I'm quite new to GLMM, but after doing the tests, further reading suggests that my approach may be inappropriate, particularly with small data sets (I have ~seven animals per group). It seems that there is disagreement about what the degrees of freedom should be. This leads me to three questions:
1) Is this method acceptable?
2) If so, what would be an appropriate method to do post-hoc analyses to determine which groups differ?
3) Like the fake data, I have a number of negative results. Specifically, I often see significant time effects, but no effect of treatment or treatment X time. If I stick with this method, how can I calculate effects sizes and/or confidence intervals for such tests?
Here are some fake data:
library(nlme)
datums<-data.frame(id=rep(1:20,each=3),var1=runif(60,4,6),var2=runif(60,25,30),var3=runif(60,0,1),var4=runif(60,10,15),var.time=rep(1:3,times=20),var.treatment=rep(c('a','b','c'),each=20))
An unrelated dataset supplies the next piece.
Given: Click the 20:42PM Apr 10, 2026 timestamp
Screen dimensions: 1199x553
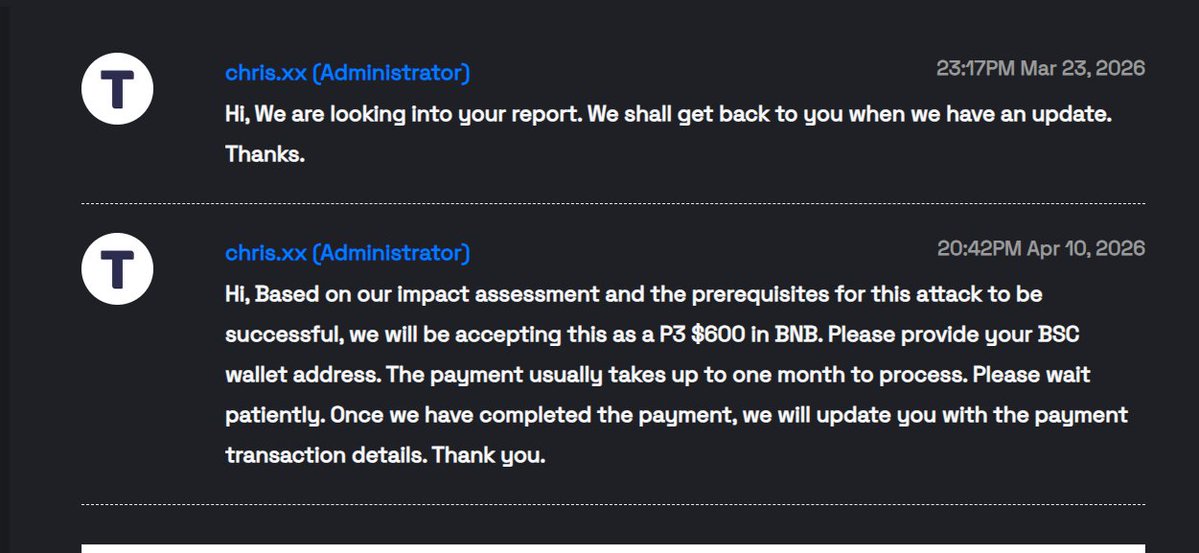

datums$var.time<-as.factor(datums$var.time)
datums$id<-as.factor(datums$id)
#and now the GLMMs on each variable - I'll show just two here
var1.glmm<-lme(var1~var.time + var.treatment + var.time*var.treatment, data=datums, random = ~1| id)
var2.glmm<-lme(var2~var.time + var.treatment + var.time*var.treatment, data=datums, random = ~1|id)
summary(var1.glmm)
anova(var1.glmm)
I'm aware that the place for me to go is probably the Pinheiro and Bates book, but I don't have access to it at this time. Thanks in advance for any advice.